══ DATA IN THIS EXERCISE

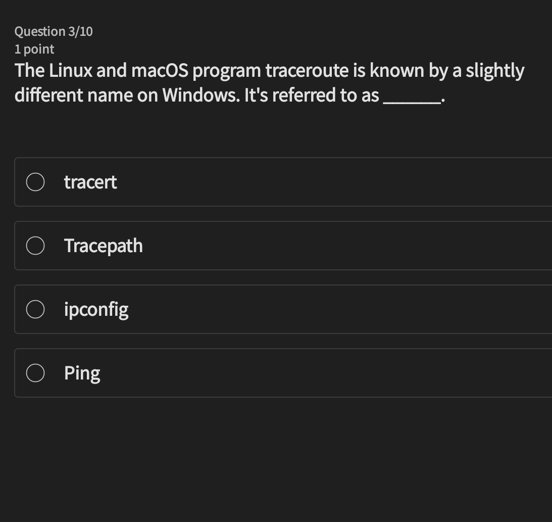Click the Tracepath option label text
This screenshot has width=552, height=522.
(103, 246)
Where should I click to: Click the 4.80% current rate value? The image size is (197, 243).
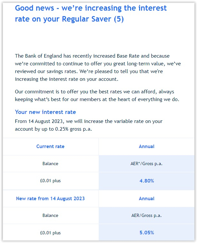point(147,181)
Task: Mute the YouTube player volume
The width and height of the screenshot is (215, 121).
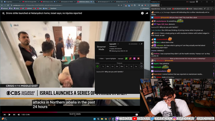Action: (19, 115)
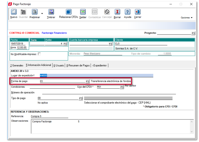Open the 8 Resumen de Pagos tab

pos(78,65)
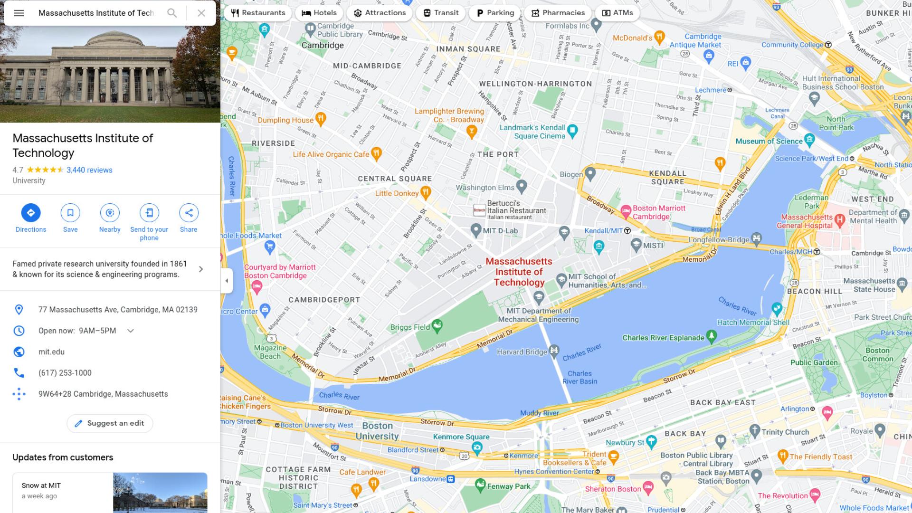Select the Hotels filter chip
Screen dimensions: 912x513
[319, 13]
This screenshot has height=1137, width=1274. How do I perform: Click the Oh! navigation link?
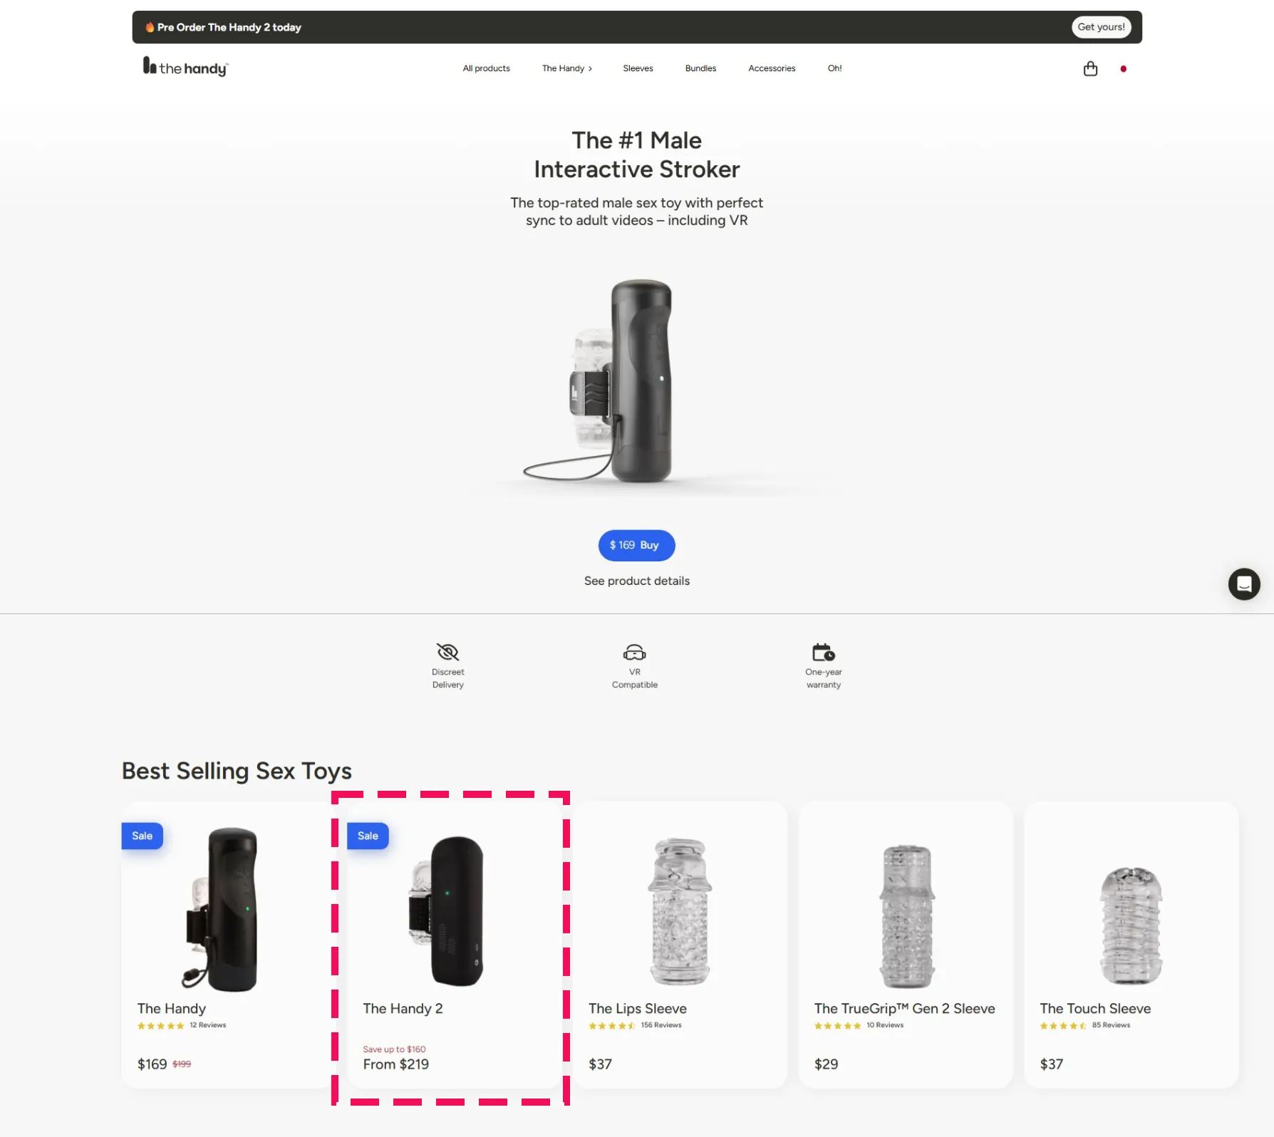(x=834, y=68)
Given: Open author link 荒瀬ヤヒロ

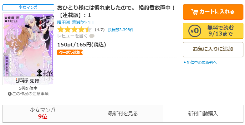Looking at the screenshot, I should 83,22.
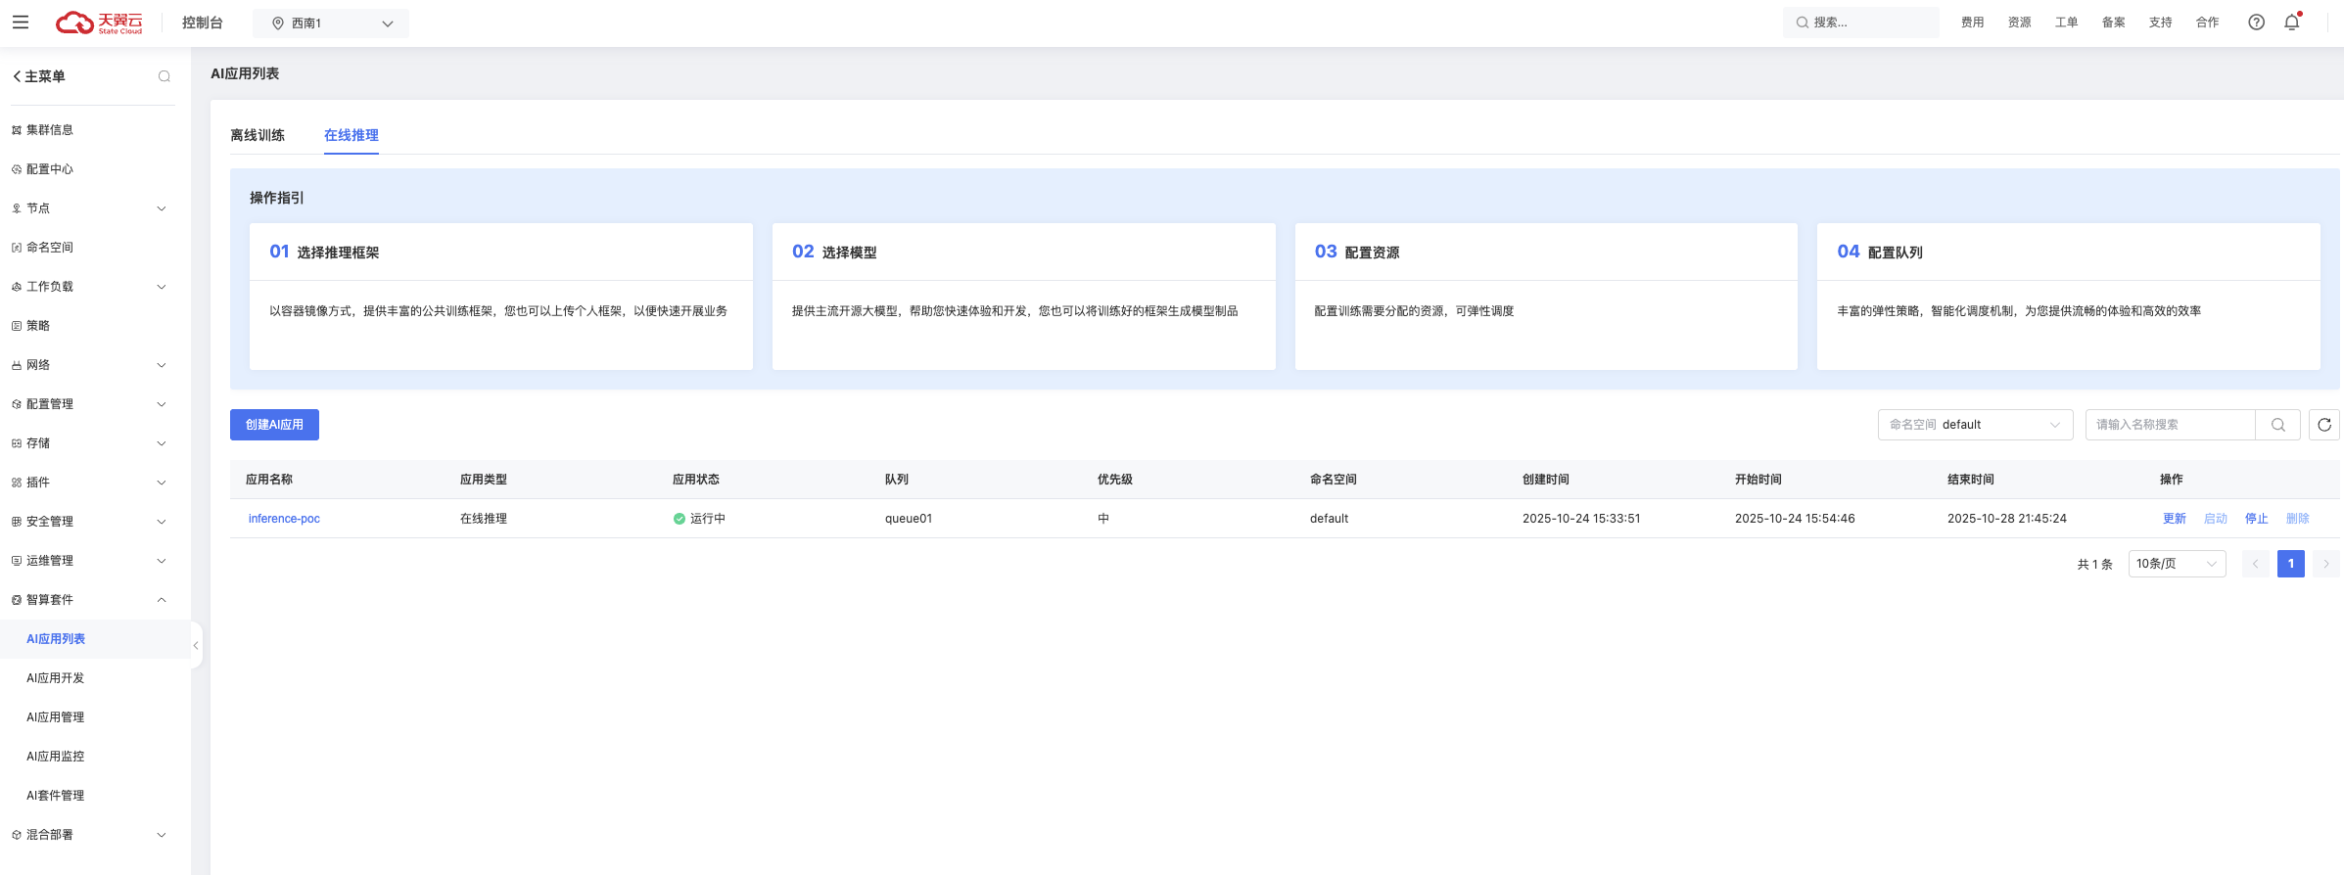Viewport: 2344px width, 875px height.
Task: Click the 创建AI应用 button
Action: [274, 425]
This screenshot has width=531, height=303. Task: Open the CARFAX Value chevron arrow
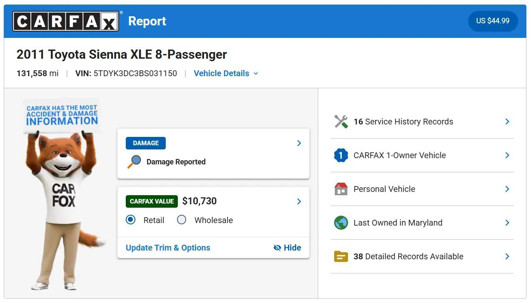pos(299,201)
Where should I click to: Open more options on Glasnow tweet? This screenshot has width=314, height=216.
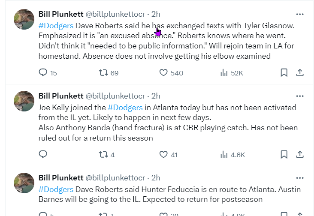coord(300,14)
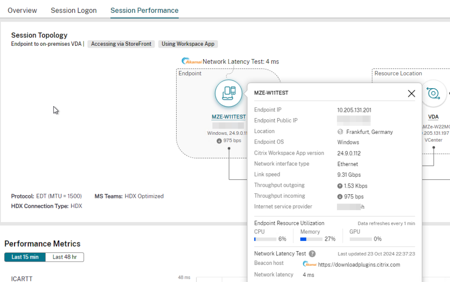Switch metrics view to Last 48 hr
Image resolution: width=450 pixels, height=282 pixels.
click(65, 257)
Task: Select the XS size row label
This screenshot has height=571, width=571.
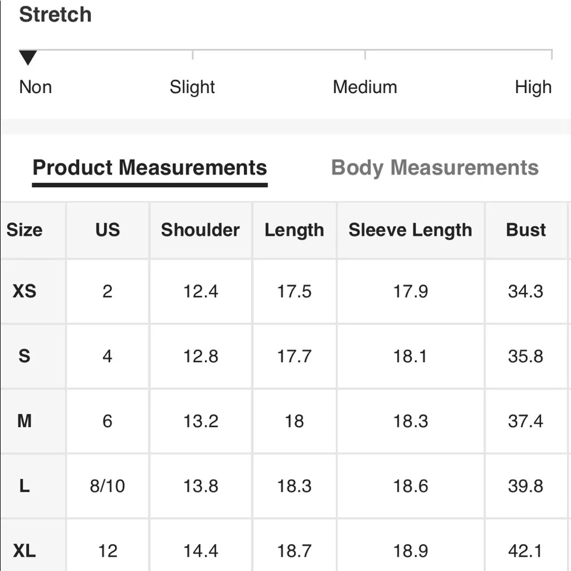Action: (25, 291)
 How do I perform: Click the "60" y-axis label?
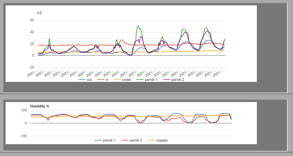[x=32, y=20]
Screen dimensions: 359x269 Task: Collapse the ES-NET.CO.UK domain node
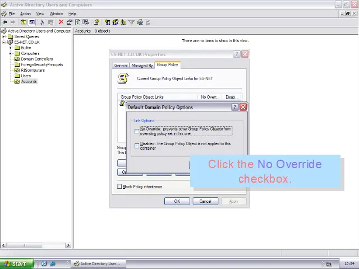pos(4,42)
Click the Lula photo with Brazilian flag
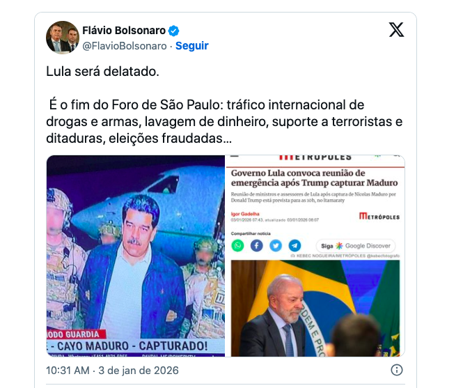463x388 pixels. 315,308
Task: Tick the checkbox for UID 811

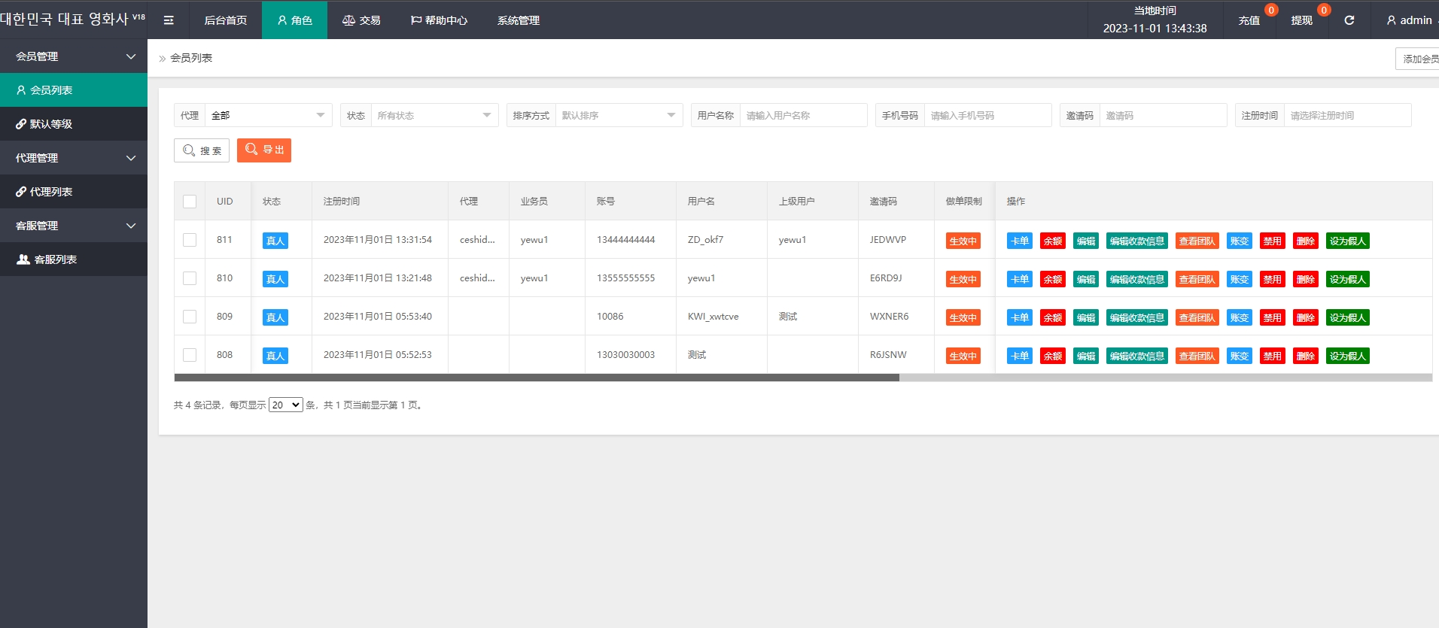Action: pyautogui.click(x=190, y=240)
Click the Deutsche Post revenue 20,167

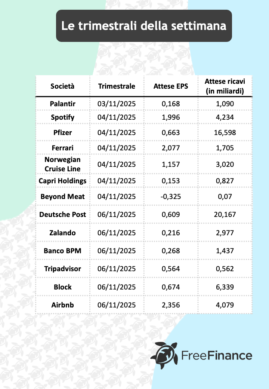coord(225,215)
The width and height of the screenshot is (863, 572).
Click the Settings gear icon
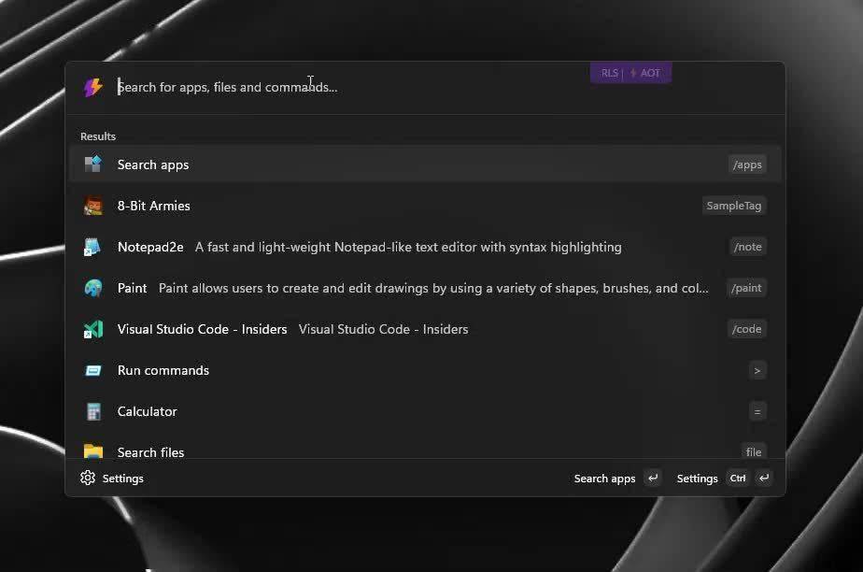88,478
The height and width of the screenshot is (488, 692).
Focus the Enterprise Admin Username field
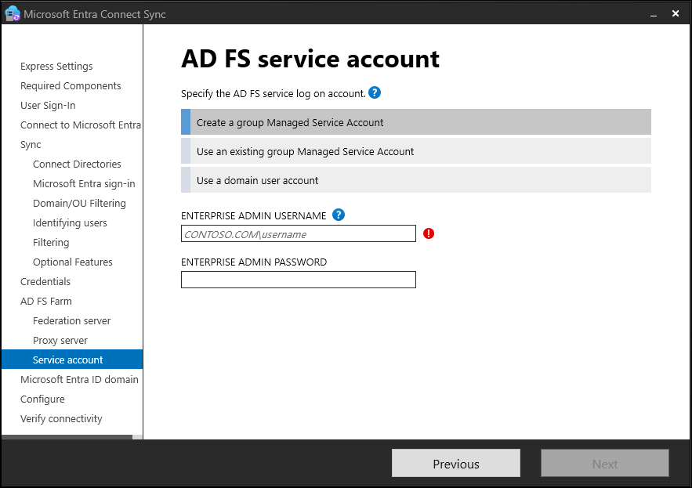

════

WHAT IS EXPECTED | Set down, in exact form, only the lines that start at the one containing "Click the Settings gear icon" and finish at the last line of the material; pictures do not go in.

RESULT FOR THIS TASK |
Click the Settings gear icon
88,478
The height and width of the screenshot is (488, 692).
Focus the Enterprise Admin Username field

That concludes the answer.